Update 5/25/22: California’s State Assembly passed AB 2316. The bill now moves to the Senate for further consideration.
Advocates for the environment, solar and wind energy, utility ratepayers, and environmental justice cheered the passage of AB 2316 by California’s State Assembly Committee on Utilities and Energy. The bill would establish a new state program to expand access to renewable energy. It would require at least 51% of the power generated by each community solar project in the program to benefit low-income customers or service organizations, as well as require community solar to be paired with storage to improve power grid reliability and resilience — all with no ratepayer costs.
“As we face increasing heat waves, blackouts, and drought, working class communities need cleaner and more affordable energy. Without the capital to pay for upfront costs, and lacking home ownership, low-income Californians and renters are often cut off from the benefits of renewable energy and reduced utility bills,” said Alexis Sutterman, Energy Equity Program Manager at the California Environmental Justice Alliance. “By providing over half of its renewable energy projects to low-income subscribers, AB 2316 will help to meet the state’s clean energy and air quality commitments and advance energy justice.”

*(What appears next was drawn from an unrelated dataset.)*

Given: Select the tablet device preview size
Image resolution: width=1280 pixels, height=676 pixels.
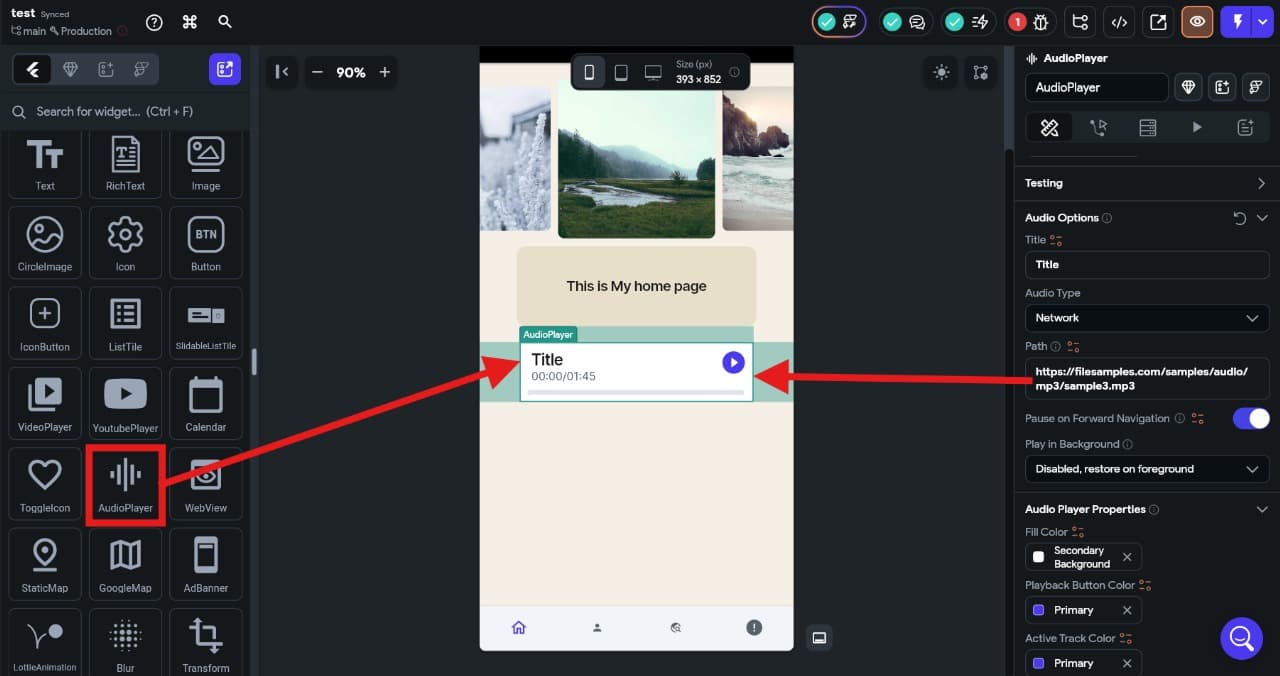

Supported by a diverse coalition of organizations including the California Environmental Justice Alliance, the Coalition of California Utility Workers, and The Utility Reform Network (TURN), AB 2316:
- Dedicates at least 51% of the power generated by each community solar project to benefit low-income customers or service organizations
- Includes energy storage requirements on community solar to increase power grid reliability by providing clean energy to the grid when it’s needed most to reduce blackouts
- Compensates subscribers based on the time-differentiated value of the project’s generation
- Provides accountability for results and transparency through routine reports to lawmakers on program growth and low-income subscriber participation
- Ensures strong prevailing wages for workers
- Helps builders meet state building code requirements mandating solar systems for new residential construction as of 2020 and solar systems paired with storage in the construction of multi-family housing and nonresidential construction starting in 2022
News item from the Coalition for Community Solar Access
Solarman says
The IOU electric utilities will push back on these projects and use them as an excuse to raise electricity rates by filing a “lost revenues” rate case when these projects are used to “time shift” energy use and clip the TOU rate spiking from around 4 PM to 9 PM each day. Time shifting energy use from energy storage may also create a Peaker plant to become obsolete and the electric utility will file another rate case for “stranded assets”. This is more of a battle between retail electricity ratepayers wherever they may live and outside the “social justice” narrative. IOU electric utilities want to preserve and protect their centralized generation with dispatch over transmission lines in a uni-directional grid. When what is needed is a distributed grid that is bi-directional as an aggregate VPP for the community these microgrids are constructed in.